Naar boven ↑

Rechtspraak

Inhoud beroepschrift tegen de wil van de opdrachtgever, onder omstandigheden i.c. geoorloofd

Ter zitting van het hof is blijkens de in zoverre gelijkluidende verklaringen van partijen komen vast te staan dat verweerder het beroepschrift heeft ingediend ofschoon hij wist dat klaagster niet wilde dat het werd ingediend in de vorm die het had toen hij het indiende. (…)

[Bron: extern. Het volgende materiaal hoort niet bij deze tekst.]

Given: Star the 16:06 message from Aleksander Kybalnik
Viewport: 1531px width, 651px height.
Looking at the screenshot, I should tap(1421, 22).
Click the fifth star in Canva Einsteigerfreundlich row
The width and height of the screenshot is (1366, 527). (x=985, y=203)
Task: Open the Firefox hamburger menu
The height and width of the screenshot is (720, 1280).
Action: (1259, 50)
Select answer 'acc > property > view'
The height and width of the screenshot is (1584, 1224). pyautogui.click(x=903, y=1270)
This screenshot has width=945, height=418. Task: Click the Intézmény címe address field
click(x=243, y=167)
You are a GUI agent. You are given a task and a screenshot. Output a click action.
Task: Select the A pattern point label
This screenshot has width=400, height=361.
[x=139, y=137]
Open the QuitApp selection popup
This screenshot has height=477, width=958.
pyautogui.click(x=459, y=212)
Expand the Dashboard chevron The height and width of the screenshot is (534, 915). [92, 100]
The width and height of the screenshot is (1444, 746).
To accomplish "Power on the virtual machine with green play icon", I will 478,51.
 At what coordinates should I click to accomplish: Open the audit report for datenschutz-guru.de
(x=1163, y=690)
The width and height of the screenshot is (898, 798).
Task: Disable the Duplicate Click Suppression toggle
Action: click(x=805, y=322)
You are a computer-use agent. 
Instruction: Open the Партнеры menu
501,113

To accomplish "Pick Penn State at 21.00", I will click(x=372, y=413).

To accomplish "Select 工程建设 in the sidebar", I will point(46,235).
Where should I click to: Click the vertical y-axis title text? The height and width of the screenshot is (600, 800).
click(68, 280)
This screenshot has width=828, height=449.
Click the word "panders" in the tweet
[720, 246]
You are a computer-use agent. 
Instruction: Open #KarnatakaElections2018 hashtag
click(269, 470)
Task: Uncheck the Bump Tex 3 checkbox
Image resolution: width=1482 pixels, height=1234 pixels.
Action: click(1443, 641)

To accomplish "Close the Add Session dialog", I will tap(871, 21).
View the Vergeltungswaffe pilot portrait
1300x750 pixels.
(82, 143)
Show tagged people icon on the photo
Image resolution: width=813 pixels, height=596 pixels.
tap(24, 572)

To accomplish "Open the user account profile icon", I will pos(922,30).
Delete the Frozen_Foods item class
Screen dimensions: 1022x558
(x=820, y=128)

Verweerder betoogt evenwel dat op hem tevens de verplichting rustte om ertegen te waken dat het neerleggen van de opdracht onherstelbaar nadeel aan klaagster zou toebrengen. Dit is juist (en tevens verwoord in gedragsregel 9 lid 3 (14 nieuw)), en evident is dat zulk nadeel dreigde: de appeltermijn van vijf dagen was inmiddels reeds nagenoeg verstreken. Gegeven dat conflict van plichten kan het hof alleszins billijken dat verweerder, ondanks het onoverbrugbare verschil van mening over de inhoud van het beroepschrift, niet op dat moment zijn opdracht heeft teruggegeven, maar het beroepschrift heeft ingediend in de vorm die naar zijn inzicht het belang van klaagster optimaal diende. Het hof acht in dat verband mede van belang dat verweerder zich, na de indiening van het beroepschrift maar voor de mondelinge behandeling van het beroep, bereid verklaard heeft de zaak desgewenst aan een andere advocaat over te dragen.